February 28, 2018 5:15:47 am
Referring to the ongoing ceasefire violations on the Line of Control (LoC) in Jammu and Kashmir, General Officer Commanding-in-Chief, Army Training Command (ARTRAC), Lt Gen M M Naravane on Tuesday said that it will be difficult to restore peace on the border at tactical level, and that a lasting peace with Pakistan can only be found at the negotiating table.
Lt Gen Naravane said 2017 was the worst year in ceasefire violations, and the first two months of 2018 were no better. “Peace on border is difficult to achieve at tactical level alone.

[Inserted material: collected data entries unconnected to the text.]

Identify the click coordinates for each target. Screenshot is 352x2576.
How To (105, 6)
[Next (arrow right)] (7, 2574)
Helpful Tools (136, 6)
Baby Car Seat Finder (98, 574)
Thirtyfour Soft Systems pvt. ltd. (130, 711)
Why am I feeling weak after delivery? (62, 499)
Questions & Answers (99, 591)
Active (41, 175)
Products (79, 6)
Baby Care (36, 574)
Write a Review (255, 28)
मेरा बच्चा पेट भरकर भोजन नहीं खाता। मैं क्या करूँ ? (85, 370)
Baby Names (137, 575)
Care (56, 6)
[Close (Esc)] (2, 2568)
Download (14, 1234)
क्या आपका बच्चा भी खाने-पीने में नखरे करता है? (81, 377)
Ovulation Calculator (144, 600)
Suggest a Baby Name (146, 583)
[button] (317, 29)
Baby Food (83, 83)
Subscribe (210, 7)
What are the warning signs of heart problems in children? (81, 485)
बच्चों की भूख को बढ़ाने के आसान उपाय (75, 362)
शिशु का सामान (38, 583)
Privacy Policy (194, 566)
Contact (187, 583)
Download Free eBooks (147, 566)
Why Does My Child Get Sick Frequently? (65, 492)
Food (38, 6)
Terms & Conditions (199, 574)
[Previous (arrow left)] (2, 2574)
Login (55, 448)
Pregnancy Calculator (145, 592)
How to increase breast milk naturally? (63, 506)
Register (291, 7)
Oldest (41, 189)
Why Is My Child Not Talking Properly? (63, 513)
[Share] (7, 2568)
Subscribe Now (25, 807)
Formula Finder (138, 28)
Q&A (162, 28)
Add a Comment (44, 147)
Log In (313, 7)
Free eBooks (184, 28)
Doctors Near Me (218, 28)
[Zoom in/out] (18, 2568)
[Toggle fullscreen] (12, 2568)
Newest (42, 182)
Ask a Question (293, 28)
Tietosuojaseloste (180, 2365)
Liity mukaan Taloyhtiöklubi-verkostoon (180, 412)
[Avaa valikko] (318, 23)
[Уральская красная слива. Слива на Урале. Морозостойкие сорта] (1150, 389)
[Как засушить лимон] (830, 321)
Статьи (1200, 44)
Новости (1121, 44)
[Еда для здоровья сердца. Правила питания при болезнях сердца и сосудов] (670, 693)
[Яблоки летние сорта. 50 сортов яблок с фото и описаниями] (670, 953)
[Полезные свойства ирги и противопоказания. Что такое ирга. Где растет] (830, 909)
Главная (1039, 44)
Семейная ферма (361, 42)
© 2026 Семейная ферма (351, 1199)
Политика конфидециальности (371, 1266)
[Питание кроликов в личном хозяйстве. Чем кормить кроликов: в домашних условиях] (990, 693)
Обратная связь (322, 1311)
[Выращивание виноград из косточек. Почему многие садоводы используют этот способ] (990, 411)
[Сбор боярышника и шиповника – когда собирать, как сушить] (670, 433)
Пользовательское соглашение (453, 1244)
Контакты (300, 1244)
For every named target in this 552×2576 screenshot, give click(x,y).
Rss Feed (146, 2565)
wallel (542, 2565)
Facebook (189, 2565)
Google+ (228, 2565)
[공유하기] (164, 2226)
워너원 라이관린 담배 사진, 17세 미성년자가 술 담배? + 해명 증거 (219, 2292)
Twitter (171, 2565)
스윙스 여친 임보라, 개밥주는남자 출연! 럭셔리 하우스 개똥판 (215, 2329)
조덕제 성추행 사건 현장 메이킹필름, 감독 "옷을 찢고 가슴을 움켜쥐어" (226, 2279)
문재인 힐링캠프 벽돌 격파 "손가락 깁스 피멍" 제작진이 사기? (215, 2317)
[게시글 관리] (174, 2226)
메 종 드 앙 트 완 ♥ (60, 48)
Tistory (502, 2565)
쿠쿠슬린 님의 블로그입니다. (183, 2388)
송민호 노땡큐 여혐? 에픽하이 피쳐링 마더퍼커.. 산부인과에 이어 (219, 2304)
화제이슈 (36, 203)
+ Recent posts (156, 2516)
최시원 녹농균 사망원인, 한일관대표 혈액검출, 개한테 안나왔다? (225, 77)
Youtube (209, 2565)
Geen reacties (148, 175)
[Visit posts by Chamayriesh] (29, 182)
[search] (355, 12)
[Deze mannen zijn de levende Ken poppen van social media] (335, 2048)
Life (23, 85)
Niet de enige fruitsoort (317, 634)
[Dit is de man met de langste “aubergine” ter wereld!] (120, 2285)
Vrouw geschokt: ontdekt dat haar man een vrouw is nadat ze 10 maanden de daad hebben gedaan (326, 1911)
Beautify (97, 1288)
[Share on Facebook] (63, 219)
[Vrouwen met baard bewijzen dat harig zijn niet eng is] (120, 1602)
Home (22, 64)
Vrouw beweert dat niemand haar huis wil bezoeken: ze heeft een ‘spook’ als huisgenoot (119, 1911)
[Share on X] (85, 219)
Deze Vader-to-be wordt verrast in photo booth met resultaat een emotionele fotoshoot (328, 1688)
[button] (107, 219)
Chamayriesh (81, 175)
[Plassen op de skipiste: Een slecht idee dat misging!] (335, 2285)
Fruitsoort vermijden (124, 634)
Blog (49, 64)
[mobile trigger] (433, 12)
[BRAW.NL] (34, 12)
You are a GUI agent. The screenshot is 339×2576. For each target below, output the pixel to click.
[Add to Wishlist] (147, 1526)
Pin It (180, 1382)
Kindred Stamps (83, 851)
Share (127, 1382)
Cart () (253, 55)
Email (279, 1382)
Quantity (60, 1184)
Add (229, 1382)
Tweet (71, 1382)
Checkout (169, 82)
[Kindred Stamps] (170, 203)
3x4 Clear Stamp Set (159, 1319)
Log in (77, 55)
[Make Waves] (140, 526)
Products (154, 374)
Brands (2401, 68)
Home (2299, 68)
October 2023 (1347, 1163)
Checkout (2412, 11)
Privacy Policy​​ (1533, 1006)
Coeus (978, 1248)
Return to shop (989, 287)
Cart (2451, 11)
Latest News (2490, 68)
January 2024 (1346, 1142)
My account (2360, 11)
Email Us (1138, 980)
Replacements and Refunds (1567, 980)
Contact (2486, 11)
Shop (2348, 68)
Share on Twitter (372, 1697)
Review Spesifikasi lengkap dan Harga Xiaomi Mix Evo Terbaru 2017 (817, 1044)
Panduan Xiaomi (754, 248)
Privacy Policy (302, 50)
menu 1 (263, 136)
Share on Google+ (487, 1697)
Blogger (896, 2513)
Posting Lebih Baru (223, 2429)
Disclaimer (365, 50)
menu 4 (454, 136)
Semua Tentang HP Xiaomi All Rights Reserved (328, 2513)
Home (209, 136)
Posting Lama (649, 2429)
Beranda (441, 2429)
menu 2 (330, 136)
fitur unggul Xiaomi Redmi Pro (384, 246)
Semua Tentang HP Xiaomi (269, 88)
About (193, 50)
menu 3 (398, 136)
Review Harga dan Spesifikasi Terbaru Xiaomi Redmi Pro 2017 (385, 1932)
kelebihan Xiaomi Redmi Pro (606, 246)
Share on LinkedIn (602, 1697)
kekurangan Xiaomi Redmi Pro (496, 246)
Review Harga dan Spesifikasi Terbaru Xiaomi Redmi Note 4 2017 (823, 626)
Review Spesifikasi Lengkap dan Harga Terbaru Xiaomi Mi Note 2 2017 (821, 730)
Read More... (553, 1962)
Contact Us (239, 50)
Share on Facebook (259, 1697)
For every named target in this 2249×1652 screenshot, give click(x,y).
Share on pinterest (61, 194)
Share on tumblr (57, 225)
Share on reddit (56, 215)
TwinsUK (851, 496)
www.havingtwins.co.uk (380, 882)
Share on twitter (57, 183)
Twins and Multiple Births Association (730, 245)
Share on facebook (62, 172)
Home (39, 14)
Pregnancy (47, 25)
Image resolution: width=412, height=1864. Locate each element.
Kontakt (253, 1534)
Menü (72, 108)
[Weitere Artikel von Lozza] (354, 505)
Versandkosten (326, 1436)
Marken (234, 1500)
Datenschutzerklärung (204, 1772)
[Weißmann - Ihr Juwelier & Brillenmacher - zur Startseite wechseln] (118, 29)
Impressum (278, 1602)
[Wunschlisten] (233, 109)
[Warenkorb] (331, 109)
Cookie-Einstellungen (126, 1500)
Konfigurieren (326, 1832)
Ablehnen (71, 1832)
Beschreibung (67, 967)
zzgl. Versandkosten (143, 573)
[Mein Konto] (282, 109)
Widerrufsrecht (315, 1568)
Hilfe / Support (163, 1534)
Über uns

Restoring ceasefire requires statesmanship, not brinkmanship,” he said.
Addressing a seminar on “Emerging geo-strategic manifestations in Pakistan — Implications for India” at Panjab University, the Army Commander said that both India and Pakistan have been aggressively pursuing a policy of unrelenting tit-for-tat for the last few years. “But we need to analyse what will be the end result of this approach,” he said. “Kashmir still remains far from normal despite the strategy of matching response being followed by both nations. Be that as it may, there is no shying away from the fact that a lasting peace can only be found at the negotiating table.”
On the way ahead, Lt Gen Naravane said India will have to continue to act with a sense of responsibility, expected of a regional power, while trying to achieve a unanimity of purpose with regard to the policy with Pakistan.
The Army Commander said that Pakistan is like a mirror on the wall. “We need to look at it and not make the same mistakes, particularly in light of growing radicalisation and intolerance within our own society over mundane issues,” he said.
He emphasised that India should avoid making the same mistakes Pakistan made in the course of its history.
Recalling the words of Asma Jehangir, noted Pakistani human rights activist who passed away recently, Lt Gen Naravane said she was once asked on a visit to India why she was talking about secularism and democracy when both do not exist in Pakistan. “She was disarming in her reply when she said, ‘I request you don’t compete with us over our weaknesses’. I believe that is where our strength lies. In the core values as enshrined in the preamble of our Constitution — justice, equality, liberty, fraternity — as part of a sovereign, secular, democratic republic. In short, we are all that Pakistan is not,” he said.
Commenting on the role of military in Pakistani politics, Lt Gen Naranave said that democracy in Pakistan is farcical and the Pakistan military has always been in control. “This is in stark contrast to India where the armed forces owe allegiance to the Constitution, and not to any party, person or religion,” he said.
Lt Gen Naravane said that by virtue of the China Pakistan Economic Corridor passing through Pakistan-occupied Kashmir, China has ‘willy-nilly’ become a third party to the J&K dispute despite India’s objections. “But all this comes at a price. China is slowly drawing Pakistan into a trap… Pakistan would do well to follow Myanmar’s example to cancel or re-negotiate deals which are not in her favour and see the writing on the wall,” he said.